The legalization code takes care of this as far as I remember.

test/CodeGen/PowerPC/vsx_shuffle_le.ll
81

Yes, I looked into this. I think this can actually be handled rather cleanly in the swap optimization pass. For situations where we actually want the value loaded to be permuted in the register, we can use the lxvd2x instruction.
However, such situations should be reasonably rare that we can defer this work as a "nice-to-have".

nemanjai updated this revision to Diff 59063.May 31 2016, 8:05 AM

Addressed the minor comments that were posted on the last review.

This patch was functionally tested on the P9 simulator and the behaviour with these loads and stores is the same as the behaviour on a Power8 machine with the swapping loads and stores.

echristo added inline comments.Jul 6 2016, 7:01 PM
lib/Target/PowerPC/PPCISelLowering.cpp
10545

Would it make sense for this to be a subtarget feature given all of the load/store instruction changes for vectors? Though I guess you couldn't just use Subtarget.isISA3_0 anymore as the canonical "am I targeting something P9 or later".

nemanjai added inline comments.Jul 7 2016, 9:03 AM
lib/Target/PowerPC/PPCISelLowering.cpp
10545

I can certainly define something like HasNonPermutingMemOps in PPC.td and make it part of the Power9 processor definition. The only reason it hasn't been defined is that we kind of decided not to have too much granularity with Power9 since there are no optional features. But if you feel that it might be useful to be able to turn this off and turn on the rest of the Power9 instructions, I can certainly do that.

Couple more inline comments... I'm just coming up to speed on the new vector stuff so excuse any obvious questions :)

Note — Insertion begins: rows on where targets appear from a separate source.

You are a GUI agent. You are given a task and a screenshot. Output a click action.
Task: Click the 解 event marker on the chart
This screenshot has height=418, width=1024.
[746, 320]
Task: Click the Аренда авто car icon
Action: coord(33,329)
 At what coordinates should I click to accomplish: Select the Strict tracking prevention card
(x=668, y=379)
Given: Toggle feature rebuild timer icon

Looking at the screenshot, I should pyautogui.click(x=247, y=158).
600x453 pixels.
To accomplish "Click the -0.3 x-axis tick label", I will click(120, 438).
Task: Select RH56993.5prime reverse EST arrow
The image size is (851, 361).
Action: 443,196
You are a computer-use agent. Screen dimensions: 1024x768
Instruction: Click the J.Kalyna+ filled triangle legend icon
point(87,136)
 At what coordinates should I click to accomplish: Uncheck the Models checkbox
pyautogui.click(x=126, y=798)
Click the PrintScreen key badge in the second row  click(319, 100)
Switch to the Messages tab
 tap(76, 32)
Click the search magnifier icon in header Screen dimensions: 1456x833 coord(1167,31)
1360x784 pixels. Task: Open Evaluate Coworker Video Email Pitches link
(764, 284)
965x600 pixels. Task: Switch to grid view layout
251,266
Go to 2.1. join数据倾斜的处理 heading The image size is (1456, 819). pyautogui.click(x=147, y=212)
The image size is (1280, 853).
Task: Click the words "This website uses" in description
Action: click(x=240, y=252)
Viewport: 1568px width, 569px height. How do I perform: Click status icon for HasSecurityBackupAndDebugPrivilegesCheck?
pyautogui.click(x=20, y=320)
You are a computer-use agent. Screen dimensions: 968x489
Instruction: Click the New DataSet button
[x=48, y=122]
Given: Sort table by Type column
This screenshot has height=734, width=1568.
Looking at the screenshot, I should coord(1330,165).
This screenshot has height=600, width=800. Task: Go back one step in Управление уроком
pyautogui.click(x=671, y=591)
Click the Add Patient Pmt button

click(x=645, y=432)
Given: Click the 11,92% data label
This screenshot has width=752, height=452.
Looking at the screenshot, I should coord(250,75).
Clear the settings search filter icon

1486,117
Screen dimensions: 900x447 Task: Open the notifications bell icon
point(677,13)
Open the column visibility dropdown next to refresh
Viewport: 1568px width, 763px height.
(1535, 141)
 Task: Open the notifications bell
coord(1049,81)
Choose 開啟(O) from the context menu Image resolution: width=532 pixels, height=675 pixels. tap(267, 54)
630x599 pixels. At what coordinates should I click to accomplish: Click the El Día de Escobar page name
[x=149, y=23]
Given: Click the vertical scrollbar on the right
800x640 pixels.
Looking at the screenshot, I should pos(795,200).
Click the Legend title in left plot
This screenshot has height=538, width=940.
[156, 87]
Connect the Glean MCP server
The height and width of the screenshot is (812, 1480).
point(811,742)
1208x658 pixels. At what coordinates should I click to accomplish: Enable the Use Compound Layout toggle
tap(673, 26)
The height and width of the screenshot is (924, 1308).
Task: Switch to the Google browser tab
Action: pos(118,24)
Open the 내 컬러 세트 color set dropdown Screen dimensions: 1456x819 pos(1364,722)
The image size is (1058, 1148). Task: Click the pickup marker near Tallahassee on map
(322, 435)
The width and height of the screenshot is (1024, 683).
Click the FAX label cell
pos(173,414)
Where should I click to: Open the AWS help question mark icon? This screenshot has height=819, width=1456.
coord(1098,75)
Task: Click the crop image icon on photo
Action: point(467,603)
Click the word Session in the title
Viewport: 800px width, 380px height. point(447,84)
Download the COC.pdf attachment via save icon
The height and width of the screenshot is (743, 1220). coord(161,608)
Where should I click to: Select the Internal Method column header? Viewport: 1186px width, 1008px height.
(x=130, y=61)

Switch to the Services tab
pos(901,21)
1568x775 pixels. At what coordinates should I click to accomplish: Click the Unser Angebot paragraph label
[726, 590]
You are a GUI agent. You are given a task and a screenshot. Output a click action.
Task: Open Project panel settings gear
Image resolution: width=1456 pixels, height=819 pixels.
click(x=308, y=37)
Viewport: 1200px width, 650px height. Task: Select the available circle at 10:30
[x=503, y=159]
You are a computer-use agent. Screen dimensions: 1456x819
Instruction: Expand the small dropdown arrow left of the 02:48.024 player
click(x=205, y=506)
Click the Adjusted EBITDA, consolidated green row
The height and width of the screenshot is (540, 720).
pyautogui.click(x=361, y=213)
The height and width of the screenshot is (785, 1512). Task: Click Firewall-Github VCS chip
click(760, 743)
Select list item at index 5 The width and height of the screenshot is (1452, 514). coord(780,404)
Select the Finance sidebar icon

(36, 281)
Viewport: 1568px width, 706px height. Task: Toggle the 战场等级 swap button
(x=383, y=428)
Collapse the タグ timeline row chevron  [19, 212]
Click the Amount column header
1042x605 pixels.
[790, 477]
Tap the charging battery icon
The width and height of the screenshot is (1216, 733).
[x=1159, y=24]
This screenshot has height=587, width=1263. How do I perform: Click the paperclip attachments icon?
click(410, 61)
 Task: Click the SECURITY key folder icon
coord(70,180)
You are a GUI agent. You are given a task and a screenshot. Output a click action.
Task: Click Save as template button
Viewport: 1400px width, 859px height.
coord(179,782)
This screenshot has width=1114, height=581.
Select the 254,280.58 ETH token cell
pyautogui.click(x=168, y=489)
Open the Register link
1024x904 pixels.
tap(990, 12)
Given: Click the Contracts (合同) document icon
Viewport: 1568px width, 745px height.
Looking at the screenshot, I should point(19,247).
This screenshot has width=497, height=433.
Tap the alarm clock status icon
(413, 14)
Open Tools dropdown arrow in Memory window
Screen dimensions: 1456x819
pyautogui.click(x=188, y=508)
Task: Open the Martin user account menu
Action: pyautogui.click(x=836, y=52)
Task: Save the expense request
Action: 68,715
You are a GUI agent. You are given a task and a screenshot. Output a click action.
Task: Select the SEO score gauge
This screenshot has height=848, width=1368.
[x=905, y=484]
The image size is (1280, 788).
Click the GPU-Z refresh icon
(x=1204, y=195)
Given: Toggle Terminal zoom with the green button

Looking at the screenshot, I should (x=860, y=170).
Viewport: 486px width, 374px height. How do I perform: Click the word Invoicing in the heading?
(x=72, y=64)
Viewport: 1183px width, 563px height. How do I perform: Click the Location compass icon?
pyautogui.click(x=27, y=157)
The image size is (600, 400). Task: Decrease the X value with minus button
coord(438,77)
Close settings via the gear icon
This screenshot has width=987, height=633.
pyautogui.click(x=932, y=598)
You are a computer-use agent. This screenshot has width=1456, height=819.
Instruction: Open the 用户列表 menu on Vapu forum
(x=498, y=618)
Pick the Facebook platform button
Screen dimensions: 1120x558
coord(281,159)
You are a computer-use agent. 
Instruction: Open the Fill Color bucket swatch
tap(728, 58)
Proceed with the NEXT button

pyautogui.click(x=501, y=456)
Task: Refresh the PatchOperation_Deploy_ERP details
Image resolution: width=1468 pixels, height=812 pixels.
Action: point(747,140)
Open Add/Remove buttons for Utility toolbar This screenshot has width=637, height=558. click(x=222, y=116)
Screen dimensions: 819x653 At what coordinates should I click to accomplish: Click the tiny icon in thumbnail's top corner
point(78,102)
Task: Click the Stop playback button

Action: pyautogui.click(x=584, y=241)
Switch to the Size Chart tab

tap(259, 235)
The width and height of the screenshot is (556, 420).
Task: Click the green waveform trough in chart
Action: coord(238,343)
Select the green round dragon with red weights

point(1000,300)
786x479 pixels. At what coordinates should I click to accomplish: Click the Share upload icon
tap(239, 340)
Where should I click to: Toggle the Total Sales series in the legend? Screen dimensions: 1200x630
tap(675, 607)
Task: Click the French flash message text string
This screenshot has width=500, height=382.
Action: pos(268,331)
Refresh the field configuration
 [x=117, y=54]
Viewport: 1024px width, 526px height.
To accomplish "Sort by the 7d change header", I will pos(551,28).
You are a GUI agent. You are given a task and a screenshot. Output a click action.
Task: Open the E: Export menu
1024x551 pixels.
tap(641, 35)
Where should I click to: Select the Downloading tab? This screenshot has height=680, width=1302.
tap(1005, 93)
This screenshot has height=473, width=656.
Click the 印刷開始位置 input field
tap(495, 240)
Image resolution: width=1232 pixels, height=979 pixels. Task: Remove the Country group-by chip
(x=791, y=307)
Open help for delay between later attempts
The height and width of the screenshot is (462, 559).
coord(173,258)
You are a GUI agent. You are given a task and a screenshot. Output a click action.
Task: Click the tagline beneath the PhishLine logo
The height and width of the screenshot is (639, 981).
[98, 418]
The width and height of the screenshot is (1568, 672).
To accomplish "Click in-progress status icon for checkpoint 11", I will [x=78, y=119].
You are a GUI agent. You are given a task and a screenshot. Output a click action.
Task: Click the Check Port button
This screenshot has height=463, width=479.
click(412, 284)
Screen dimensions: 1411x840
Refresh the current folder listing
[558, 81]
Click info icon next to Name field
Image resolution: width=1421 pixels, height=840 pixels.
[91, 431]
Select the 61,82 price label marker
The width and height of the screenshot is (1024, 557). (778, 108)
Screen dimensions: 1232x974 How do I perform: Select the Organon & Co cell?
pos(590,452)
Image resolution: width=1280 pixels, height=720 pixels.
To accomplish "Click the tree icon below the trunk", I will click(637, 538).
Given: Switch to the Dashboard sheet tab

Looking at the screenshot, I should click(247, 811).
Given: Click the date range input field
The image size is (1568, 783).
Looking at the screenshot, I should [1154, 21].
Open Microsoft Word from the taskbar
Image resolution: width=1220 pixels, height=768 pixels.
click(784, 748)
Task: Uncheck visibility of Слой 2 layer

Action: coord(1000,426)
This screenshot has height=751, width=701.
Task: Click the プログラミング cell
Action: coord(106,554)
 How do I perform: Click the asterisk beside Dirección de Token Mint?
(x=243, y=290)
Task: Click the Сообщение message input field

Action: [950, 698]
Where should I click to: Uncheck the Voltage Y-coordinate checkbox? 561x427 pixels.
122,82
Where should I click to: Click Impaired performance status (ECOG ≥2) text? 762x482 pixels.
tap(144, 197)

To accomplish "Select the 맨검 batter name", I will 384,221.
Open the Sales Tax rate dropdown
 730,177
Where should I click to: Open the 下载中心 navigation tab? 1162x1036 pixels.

lib/Target/PowerPC/PPCISelLowering.cpp
10545

Actually, you should probably just make it a PPCSubtarget routine, don't worry about the feature aspect - as you say, we don't need to worry about separating it out.

That way you can use the simple query all over the place.

lib/Target/PowerPC/PPCInstrInfo.cpp
1009–1010

... including here I imagine.

lib/Target/PowerPC/PPCInstrVSX.td
2161

Can we just exclude the other patterns? We don't ever want them to show up do we?

kbarton requested changes to this revision.Jul 11 2016, 11:30 AM
kbarton edited edge metadata.

As Eric suggested, remove the old patterns to ensure LXVX/STXVX instructions are generated, instead of using AddedComplexity.

lib/Target/PowerPC/PPCInstrVSX.td
2161

I agree, it would be better to just use the LXVX and STXVX instructions when they are available.
So, we would need to remove the previous patterns for ISA3_0, but keep them for older ISAs.

This revision now requires changes to proceed.Jul 11 2016, 11:30 AM
nemanjai added inline comments.Jul 11 2016, 11:57 AM
lib/Target/PowerPC/PPCInstrVSX.td
2161

@kbarton @echristo
Can you just elaborate a bit on what you mean by removing the other patterns?
If I remove all the patterns that generate LXV[DW][24]X/STXV[WD][24]X, we have will likely have issues on Power8 (assuming that these patterns were needed). So perhaps what I can do is predicate all the patterns for the old instructions with IsPreISA3_0 (which would be !Subtarget.isISA3_0()). Maybe even needSwapsForVSXMemoryOps().Then I wouldn't need the AddedComplexity.

nemanjai updated this revision to Diff 63797.Jul 13 2016, 5:46 AM
nemanjai edited edge metadata.

Removed the additional "AddedComplexity" clause to favour new loads/stores over the old ones.
Predicated the old loads and stores on previous ISA levels (prior to 3.0).
Provided a subtarget method for querying whether the target needs swaps for VSX memory operations.

nemanjai added inline comments.Jul 13 2016, 5:47 AM
lib/Target/PowerPC/PPCInstrInfo.cpp
1009–1010

I prefer to leave this query as-is because I don't think we would gain anything by emitting PPC::STXVD2X on a big endian Power9 either.

OK, I think this is better.
However, I still find this confusing because there are several different checks being used here in various places: ISA3_0, P9Vector and hasVSX. If they can be used interchangeably, we should pick one and use it, instead of mixing them up. I'll add specific comments inline as examples.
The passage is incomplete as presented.